- Theatrical release poster
- Directed by: Reg Traviss
- Screenplay by: Reg Traviss
- Produced by: Mouktar Mohammed; Greg Szetlik;
- Starring: Gregg Sulkin; Meghan Markle; Josh Myers;
- Cinematography: Bryan Loftus
- Edited by: Edmund Swabey
- Music by: George Kallis
- Production companies: RST Pictures JRSM Films Origo Film Group
- Distributed by: Marco Polo Production
- Release date: 1 May 2015;
- Running time: 116 minutes
- Countries: Hungary United Kingdom
- Language: English

= Anti-Social (film) =

2015 film by Reg Traviss

Anti-Social is a 2015 Hungarian-British crime film written and directed by Reg Traviss and starring Gregg Sulkin, Meghan Markle, and Josh Myers. In 2016 the film was edited and re-released. The film was inspired by a spate of smash and grab robberies that occurred between 2009 and 2023.

==Premise==
In London, Dee, a successful street artist is forced to jeopardise his future to help his criminal brother, Marcus, when gang rivalry escalates.
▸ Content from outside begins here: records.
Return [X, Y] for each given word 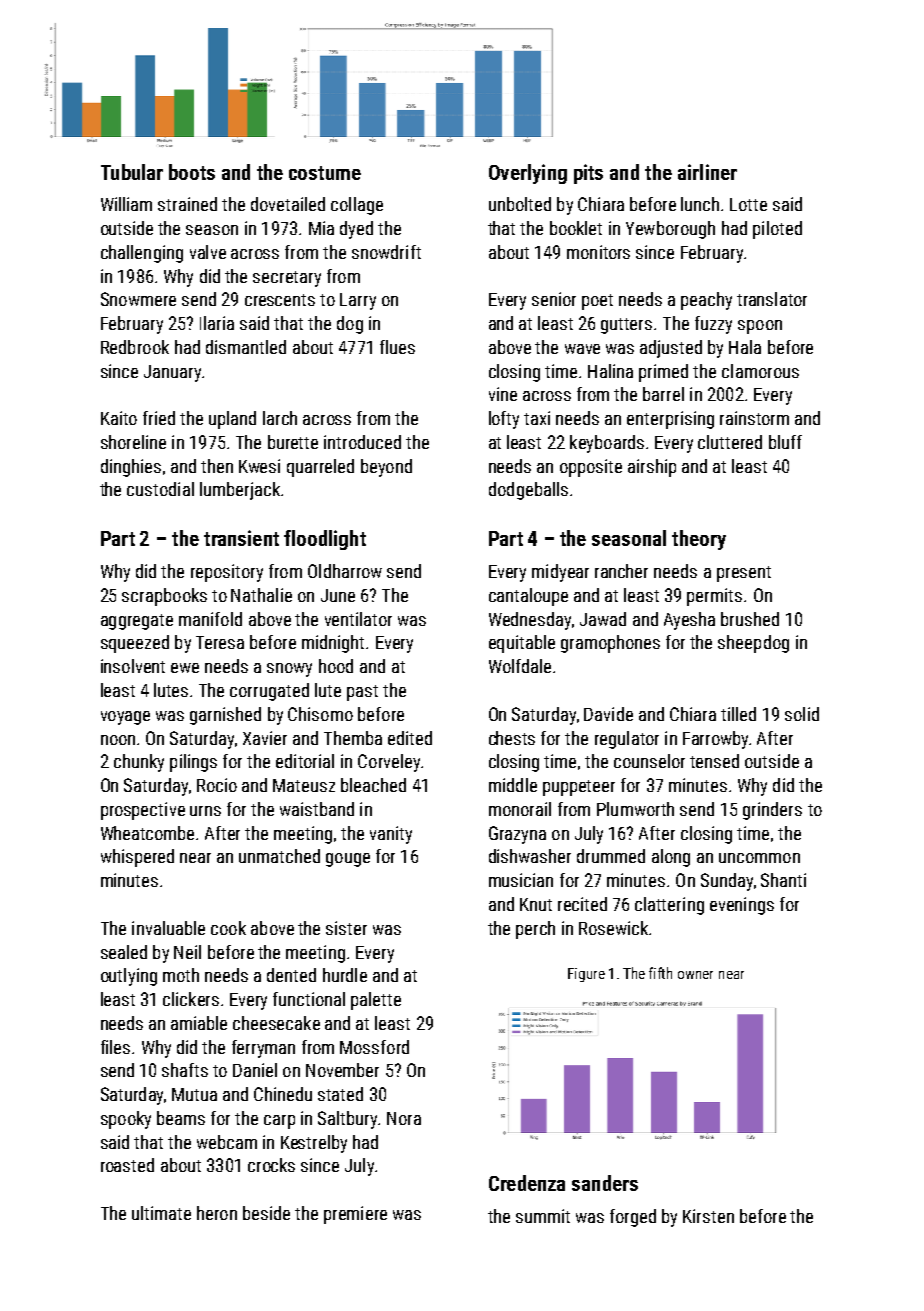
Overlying [528, 174]
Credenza [527, 1183]
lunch [700, 204]
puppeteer [579, 788]
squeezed [135, 644]
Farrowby [715, 740]
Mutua [194, 1094]
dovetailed [288, 204]
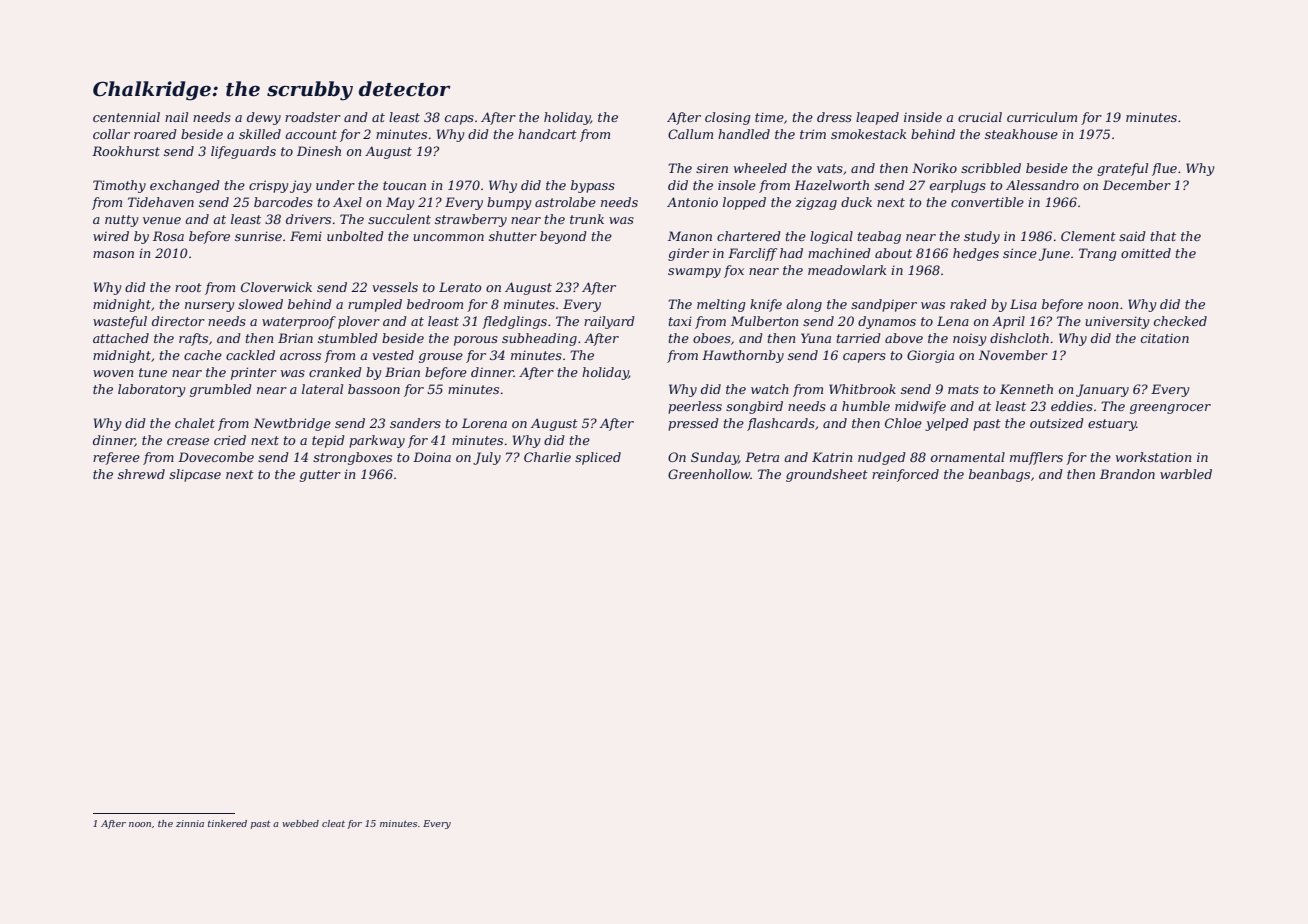 The width and height of the screenshot is (1308, 924). Describe the element at coordinates (190, 823) in the screenshot. I see `zinnia` at that location.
Marcus was involved in a number of jewellery robberies in the West End of London.

==Cast==
- Gregg Sulkin as Dee
- Meghan Markle as Kirsten
- Josh Myers as Marcus
- Christian Berkel as Philip
- Michael Maris as Kwame
- Andrew Shim as Jason
- James Devlin as Nicky
- Richie Campbell as Dominic
- Sophie Colquhoun as Emma
- Caroline Ford as Rochelle
- Skepta as Leon
- Aymen Hamdouchi as Junior
- Doug Allen as Chris
- María Fernández Ache as Nadine
- Giacomo Mancini as Shaun
- Sasha Frost as Tara
- Zita Téby as Kerry
- Lisa Moorish as Leila
- Ben Peel as Baxter
- Amanda Ryan as Claire
- Rob Knighton as Tim
- Tebraiz Shahzad as Karim
- Hajni Zsigar as Ursula
- Reiss Davison as Danny
- Philipp Heerwagen as Airline Steward
- Jeremy Wheeler as Customs Officer
- Boglárka Komán as Punk Girl
- Bernadett von Grega as Elegant Gallery Owner
- Violetta Kassapi as Rude Girl
- Egerszegi Anna as Jeweler's Assistant
- James Fred Harkins Jr. as Jeweler
- Ehijele Mohammed as Shaun's Friend
- Torren Simonsz as Male Model 1
- Grant Sulkin as Male Model 2
- Marianne Malleck as Fashion PR Girl
- Cory Rhys White as Vile Street Youth
- Scott Alexander Young as TV Reporter
- Hans Peterson as Flying Squad Officer
- Helen Austin as News Reporter

==Reception==
The film has a 25% rating on Rotten Tomatoes. Cath Clarke of Time Out, Alan Jones of Radio Times and Mark Kermode and Leslie Felperin of The Guardian all gave the film two stars out of five. Simon Crook of Empire gave the film one star out of five.